Mallisham shrugged. “If you like.”
“If I like?”
“Well, I told you good name was kind of an issue around here.” He got up, pushed his chair back, and went across to one of the bookcases, where he started scanning the box files with his face thrust right up close to them. He held his glasses up out of the way of his eyes as he squinted at the writing on their spines. “That’s what they said at the time. And sure enough, the man was found dead in his car, which was kind of a wreck. But it was kind of a wreck when he bought it, and when he drove around town in it. At the time I didn’t ask any questions because there didn’t seem any reason to doubt that things happened that way. But a long time later, after Myriam became such a celebrity and all, I took a look at that autopsy report myself. Got it here somewhere, I’m pretty sure.”

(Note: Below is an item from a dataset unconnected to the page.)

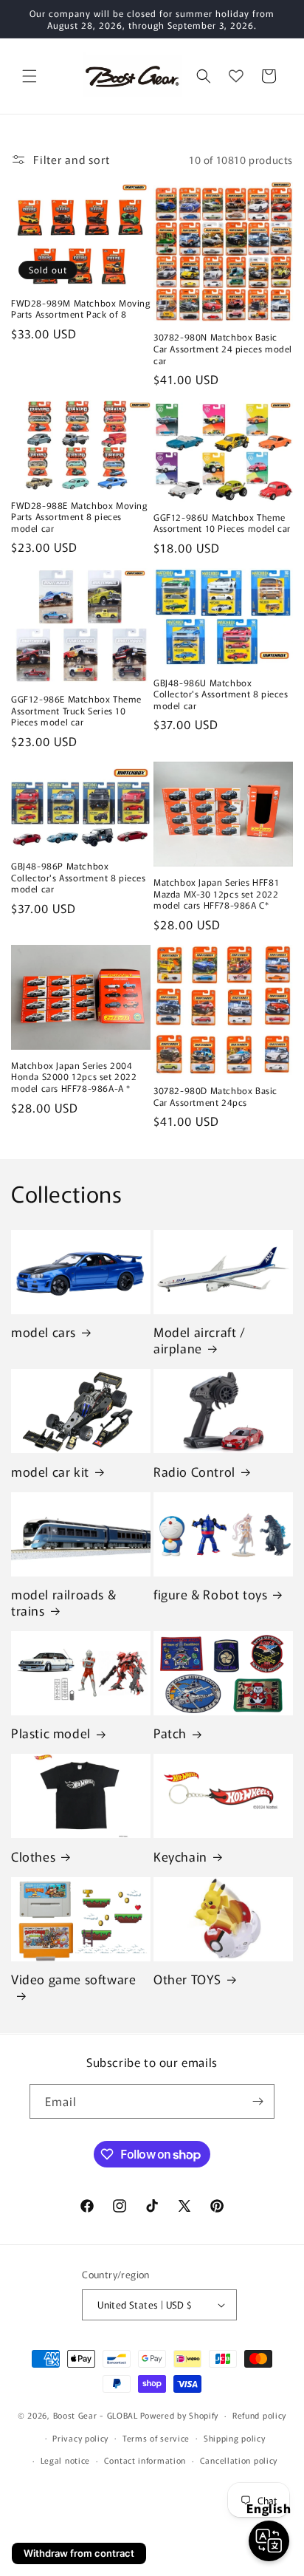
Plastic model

He tapped one of the boxes, then another, as if touching them helped him to remember what was in them. But it was a completely different box he hauled out from the next shelf down. He brought it over to the desk and opened it up. “Now, if old Tucker got drunk and drove himself into a ditch, which is what the police said he did, then some of those injuries he took to the head require a little explaining. Looks to me like he must have backed up and taken a good few runs at that ditch until he got it right, because his head sure was dented in a lot of different places.” He held up a very old foolscap sheet, on the kind of glossy paper the earliest photocopiers used. “Yeah, here it is. You can look at it if you want, but I’d rather you didn’t take a copy. This one is traceable to me, and like I said, I’m not going on the record with any of this.”
“Just summarize for us,” Juliet suggested.

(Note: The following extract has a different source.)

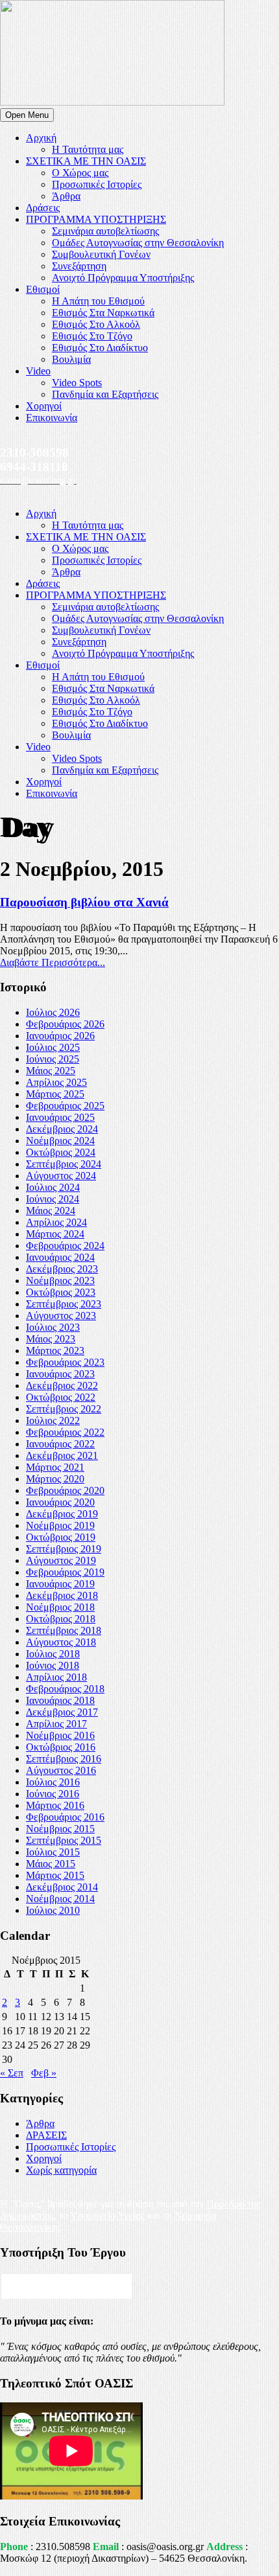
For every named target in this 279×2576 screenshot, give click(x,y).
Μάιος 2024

Mallisham nodded. “There were also the injuries to his rectum. They didn’t even get a mention when the county coroner sat and gave his verdict, but they’re all down here in black and white. Tucker Kale was anally raped after he died.”
“Raped?” I echoed. Images of Alastair Barnard, whose dead body I’d fortunately never had to see, inconsiderately flashed before my eyes anyway, as if they had a right to be there.
“Artificially raped,” Mallisham amended. “I wouldn’t normally be talking about this in front of a lady, but you’re… what you are, so I guess it’s nothing new to you. I guess nothing that one body can do to another body is news to you.
“Something had been put inside him. With a lot of force. And it was something made of wood, because there was a wood splinter that they found. Handle of a hammer? Fence post? I don’t know, but I’d lay odds that whatever Myriam used to kill him, she put to this other use afterward.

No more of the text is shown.